Law School Case Brief
Wells Fargo Bank, Nat'l Ass'n v. Continuous Control Sols., Inc. - 821 N.W.2d 777 (Iowa Ct. App. 2012)
To effectuate a charging order, Iowa Code § 489.503 authorizes a court to order a limited liability company to disclose financial information to a court-appointed receiver only
Alex Komm, Ilya Markevich, Boris Pusin, Vadim Shapiro, and Dmitry Khots (collectively judgment creditors) obtained a judgment against Alex Shcharansky, Leonid (Lenny) Shcharansky, and Slava Staroselsky (collectively judgment debtors). In an effort to collect on the judgment, the judgment creditors applied for charging orders pursuant to Iowa Code section 489.503 against the judgment debtors' economic interests in three LLCs: Zorass Newco, L.L.C., owned by the three judgment debtors, and Global Energy Investments, L.L.C. and Continuous Control Solutions, L.L.C., owned in part by Alex Shcharansky.
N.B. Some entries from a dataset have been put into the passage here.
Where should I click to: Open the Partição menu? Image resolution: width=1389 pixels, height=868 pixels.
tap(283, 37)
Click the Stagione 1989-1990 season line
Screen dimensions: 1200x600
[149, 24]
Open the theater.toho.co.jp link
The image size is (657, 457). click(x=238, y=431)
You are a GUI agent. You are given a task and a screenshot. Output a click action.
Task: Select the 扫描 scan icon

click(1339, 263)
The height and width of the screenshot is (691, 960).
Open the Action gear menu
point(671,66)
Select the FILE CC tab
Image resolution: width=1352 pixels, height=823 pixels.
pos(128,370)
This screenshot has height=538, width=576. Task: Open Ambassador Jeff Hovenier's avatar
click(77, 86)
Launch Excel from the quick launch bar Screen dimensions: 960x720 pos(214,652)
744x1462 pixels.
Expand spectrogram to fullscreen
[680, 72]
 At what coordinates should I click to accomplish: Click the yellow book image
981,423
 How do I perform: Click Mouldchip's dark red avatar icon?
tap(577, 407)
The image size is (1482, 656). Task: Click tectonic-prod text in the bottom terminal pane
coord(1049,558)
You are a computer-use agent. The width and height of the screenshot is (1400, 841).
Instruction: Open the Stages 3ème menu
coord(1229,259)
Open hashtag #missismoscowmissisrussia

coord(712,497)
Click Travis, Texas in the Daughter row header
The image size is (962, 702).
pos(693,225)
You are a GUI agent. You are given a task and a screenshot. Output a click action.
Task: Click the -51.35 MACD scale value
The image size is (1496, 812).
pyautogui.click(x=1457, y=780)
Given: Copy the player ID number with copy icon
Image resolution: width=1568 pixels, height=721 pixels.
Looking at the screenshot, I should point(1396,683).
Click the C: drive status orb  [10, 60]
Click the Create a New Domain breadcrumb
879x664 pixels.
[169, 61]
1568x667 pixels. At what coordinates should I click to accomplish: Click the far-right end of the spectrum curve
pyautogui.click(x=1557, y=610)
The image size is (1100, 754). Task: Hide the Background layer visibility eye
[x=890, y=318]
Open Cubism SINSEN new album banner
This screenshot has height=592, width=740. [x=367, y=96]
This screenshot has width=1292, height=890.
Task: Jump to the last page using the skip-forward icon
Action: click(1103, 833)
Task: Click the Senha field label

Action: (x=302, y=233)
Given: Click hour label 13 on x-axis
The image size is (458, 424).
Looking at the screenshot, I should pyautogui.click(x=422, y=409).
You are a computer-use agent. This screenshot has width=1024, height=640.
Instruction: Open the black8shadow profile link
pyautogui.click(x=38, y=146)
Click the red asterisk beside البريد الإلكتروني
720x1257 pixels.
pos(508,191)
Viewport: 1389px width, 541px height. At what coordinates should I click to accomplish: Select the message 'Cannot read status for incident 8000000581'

The judgment creditors also requested an order requiring the LLCs to disclose their cash flow statements or other documentation "in order to verify no distributions have been made to the judgment debtors or any other entity or person with an ownership interest in these limited liability companies." The LLCs filed a limited resistance to the application, not generally challenging the application for the issuance of a charging order, but resisting the request for disclosure of quarterly cash flow statements. After briefing and a hearing, the district court granted charging orders against each judgment debtor. Additionally, the court ordered the LLCs to provide to counsel for the judgment creditors or to the court "a cash flow statement every six months, beginning August 1, 2011, specifically outlining any and all disbursals, distributions, inflows, or payments in order to ensure compliance with this charging order." The court later granted a stay of the disclosure provisions of the charging orders pending appeal. The LLCs and judgment debtors appealed arguing that there was no statutory authority for the disclosure orders issued by the district court.
Did the district court have statutory authority to issue the disclosure orders?
The Court held that the trial court did not have the authority under Iowa Code § 489.503 to enter charging orders that required limited liability companies to provide periodic cash flow statements to judgment creditors. Iowa Code § 489.503 simply authorized the disclosure of financial information to a court-appointed receiver.